Reputation: 5459
I want to read a Ratio from a String, but I don't want my program to crash when the denominator is zero. How can I detect a zero denominator and avoid an error? Just using readMaybe
doesn't work:
Prelude Text.Read> readMaybe "1 % 0" :: Maybe Rational
Just *** Exception: Ratio has zero denominator
I created this far from perfect solution:
readMaybeRational :: String -> Maybe Rational
readMaybeRational s =
case ((readMaybe $ drop 1 $ dropWhile (/='%') s) :: Maybe Int)
of Just 0 -> Nothing
_ -> readMaybe s
But I don't know how to handle a nested Ratio nicely:
"Just (1 % 0)"
If I could override Ratio's Read instance, I could get readMaybe to return Nothing when the denominator is zero:
instance (Integral a, Read a) => Read (Ratio a) where
readPrec =
parens
( prec ratioPrec
( do x <- step readPrec
expectP (L.Symbol "%")
y <- step readPrec
-- is y 0? If so, do something here
return (x % y)
)
)
But I'm pretty sure I can't do that.
Upvotes: 10
Views: 251
Reputation: 48612
I think your best solution is a newtype
wrapper around Ratio
, like this:
import Control.Monad
import GHC.Read
import GHC.Real
import qualified Text.Read.Lex as L
import Text.ParserCombinators.ReadPrec
newtype SaneReadRatio a = SaneReadRatio (Ratio a)

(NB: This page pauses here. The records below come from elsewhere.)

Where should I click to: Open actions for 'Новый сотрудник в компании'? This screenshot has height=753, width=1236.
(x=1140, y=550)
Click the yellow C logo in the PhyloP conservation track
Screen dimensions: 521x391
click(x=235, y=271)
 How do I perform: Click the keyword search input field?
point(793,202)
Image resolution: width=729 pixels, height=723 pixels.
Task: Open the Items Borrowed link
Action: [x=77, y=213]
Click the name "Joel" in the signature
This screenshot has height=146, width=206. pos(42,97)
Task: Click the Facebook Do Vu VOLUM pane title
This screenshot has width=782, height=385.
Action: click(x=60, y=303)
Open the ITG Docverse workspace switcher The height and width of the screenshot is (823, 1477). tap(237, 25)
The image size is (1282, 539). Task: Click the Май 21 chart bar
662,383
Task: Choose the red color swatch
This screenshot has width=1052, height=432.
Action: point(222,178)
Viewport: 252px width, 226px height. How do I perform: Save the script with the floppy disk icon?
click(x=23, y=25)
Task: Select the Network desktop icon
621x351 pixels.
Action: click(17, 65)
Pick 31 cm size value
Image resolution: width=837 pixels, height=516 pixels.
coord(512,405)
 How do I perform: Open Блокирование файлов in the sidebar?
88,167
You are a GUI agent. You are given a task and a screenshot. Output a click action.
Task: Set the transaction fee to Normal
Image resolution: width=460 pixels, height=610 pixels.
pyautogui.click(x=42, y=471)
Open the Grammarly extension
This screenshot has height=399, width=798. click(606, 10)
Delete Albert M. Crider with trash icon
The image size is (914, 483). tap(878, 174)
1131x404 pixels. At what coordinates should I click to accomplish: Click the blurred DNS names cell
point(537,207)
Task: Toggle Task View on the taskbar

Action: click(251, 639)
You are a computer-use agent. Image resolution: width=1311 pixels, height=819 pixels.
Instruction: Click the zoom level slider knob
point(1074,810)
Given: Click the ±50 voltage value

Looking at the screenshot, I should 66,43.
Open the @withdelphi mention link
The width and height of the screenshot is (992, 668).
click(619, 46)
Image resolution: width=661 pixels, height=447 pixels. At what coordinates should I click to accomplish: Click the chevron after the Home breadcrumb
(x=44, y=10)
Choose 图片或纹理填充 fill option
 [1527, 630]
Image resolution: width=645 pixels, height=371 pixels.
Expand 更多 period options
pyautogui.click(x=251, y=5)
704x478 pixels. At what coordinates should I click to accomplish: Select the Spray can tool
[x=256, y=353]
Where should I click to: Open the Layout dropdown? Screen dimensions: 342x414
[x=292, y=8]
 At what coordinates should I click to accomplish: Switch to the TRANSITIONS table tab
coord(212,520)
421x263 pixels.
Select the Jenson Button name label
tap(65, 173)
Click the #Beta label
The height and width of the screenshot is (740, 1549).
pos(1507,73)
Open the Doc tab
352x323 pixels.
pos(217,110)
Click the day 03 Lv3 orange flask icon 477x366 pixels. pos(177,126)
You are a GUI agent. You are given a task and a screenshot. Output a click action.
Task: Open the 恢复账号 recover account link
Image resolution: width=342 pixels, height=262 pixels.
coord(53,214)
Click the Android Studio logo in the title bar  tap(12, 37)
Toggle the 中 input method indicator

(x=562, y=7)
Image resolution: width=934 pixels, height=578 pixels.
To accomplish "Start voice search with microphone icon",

type SaneReadRational = SaneReadRatio Integer
instance (Integral a, Read a) => Read (SaneReadRatio a) where
readPrec =
parens
( prec ratioPrec
( do x <- step readPrec
expectP (L.Symbol "%")
y <- step readPrec
guard (y /= 0)
return (SaneReadRatio (x % y))
)
)
readListPrec = readListPrecDefault
readList = readListDefault
Use it by reading in your data with SaneReadRational
in place of Rational
, then using coerce
from Data.Coerce
on the result, which will change it back to the underlying Rational
no matter how deeply it's buried inside your type.